> _Prompt_
Rewrite the lines starting with the one that contains "You are a computer-use agent. Screen" and going on through the one that contains "Go back with". Replace "NES Store" with "NES Shop" and leave everything else unchanged.

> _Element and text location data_
+-------+
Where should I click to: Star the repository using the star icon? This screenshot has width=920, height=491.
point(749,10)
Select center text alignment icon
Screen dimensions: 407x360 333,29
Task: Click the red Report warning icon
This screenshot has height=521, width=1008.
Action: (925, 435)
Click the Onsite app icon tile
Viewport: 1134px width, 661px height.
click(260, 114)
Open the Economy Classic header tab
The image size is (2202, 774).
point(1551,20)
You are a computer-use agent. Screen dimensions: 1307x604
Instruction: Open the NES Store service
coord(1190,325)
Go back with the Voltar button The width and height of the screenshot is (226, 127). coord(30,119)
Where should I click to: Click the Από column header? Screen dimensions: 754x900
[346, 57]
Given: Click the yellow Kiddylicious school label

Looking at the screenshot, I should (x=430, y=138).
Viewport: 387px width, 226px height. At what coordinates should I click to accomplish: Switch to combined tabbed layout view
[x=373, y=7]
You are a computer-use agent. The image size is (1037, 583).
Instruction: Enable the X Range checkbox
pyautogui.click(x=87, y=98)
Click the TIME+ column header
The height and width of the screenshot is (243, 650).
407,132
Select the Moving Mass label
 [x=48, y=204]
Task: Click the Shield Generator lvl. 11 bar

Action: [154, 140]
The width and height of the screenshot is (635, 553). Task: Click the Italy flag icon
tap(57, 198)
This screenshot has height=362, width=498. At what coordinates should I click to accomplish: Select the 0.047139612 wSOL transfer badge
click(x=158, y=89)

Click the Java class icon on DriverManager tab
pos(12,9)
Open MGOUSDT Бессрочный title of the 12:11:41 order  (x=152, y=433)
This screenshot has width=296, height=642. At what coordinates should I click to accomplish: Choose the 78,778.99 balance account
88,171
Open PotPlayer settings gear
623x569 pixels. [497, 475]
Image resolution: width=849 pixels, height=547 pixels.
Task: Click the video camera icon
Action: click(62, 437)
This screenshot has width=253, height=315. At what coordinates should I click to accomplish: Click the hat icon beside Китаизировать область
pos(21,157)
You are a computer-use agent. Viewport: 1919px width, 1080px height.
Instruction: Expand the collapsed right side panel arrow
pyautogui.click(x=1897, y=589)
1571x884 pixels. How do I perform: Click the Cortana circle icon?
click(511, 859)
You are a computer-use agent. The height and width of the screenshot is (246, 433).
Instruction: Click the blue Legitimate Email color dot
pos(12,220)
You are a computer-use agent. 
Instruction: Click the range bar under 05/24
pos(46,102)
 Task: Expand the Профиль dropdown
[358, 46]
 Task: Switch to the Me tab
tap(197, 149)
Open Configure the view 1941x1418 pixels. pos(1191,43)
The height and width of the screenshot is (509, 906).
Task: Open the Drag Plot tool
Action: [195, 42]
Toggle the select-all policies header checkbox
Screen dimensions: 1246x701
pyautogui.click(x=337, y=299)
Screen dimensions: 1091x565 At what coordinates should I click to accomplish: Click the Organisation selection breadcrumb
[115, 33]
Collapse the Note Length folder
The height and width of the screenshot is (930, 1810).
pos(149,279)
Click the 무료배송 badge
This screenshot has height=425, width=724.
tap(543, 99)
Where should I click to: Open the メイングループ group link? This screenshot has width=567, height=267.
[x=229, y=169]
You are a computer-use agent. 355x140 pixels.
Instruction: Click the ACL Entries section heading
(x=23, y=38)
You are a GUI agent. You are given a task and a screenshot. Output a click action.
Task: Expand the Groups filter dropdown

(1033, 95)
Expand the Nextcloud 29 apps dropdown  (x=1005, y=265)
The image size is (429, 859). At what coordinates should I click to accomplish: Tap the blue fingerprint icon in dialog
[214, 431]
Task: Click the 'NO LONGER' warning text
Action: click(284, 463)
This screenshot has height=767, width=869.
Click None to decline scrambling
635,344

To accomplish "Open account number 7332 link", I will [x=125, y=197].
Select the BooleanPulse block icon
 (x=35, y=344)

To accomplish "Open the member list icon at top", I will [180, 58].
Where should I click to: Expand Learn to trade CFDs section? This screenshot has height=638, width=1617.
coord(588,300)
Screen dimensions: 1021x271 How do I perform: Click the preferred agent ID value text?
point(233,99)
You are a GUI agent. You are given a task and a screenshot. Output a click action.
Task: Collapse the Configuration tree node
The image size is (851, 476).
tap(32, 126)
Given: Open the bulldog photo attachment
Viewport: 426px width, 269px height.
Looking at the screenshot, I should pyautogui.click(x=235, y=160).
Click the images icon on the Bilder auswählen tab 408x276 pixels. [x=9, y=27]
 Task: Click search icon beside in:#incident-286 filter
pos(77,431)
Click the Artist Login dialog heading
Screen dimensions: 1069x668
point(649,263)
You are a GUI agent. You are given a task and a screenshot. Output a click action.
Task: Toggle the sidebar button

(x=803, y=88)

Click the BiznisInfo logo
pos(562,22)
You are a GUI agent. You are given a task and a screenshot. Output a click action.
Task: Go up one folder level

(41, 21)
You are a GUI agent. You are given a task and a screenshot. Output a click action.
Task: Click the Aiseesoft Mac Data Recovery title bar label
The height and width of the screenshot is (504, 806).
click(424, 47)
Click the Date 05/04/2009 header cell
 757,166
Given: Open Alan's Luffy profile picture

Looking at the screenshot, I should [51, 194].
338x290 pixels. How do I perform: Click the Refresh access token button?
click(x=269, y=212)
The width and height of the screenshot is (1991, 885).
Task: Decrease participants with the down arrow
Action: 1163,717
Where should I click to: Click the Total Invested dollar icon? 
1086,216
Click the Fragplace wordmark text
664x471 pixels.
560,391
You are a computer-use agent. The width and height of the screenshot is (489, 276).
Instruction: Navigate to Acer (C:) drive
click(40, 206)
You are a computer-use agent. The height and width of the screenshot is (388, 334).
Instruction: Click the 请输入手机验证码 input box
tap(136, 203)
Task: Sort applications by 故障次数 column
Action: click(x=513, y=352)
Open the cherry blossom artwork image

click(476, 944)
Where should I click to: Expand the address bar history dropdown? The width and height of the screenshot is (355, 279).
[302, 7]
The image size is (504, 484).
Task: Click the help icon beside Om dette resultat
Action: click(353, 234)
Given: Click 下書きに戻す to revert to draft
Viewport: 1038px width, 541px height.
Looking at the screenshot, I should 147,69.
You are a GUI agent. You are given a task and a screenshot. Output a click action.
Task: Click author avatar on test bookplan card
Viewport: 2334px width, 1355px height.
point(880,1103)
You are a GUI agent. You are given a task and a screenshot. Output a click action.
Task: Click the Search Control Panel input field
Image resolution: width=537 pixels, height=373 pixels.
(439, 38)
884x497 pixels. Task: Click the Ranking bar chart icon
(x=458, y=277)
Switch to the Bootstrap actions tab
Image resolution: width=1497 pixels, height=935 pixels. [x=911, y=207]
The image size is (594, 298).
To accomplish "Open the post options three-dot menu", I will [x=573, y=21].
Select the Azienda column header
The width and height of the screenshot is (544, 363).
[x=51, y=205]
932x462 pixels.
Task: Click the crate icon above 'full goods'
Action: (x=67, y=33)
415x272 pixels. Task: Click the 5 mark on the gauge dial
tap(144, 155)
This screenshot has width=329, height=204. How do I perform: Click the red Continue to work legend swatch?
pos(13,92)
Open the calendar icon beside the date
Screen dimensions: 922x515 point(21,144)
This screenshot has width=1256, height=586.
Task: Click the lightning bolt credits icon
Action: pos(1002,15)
+-------+
> _Task response_
You are a computer-use agent. Screen dimensions: 1307x604
Instruction: Open the NES Shop service
coord(1190,325)
Go back with the Voltar button The width and height of the screenshot is (226, 127). coord(30,119)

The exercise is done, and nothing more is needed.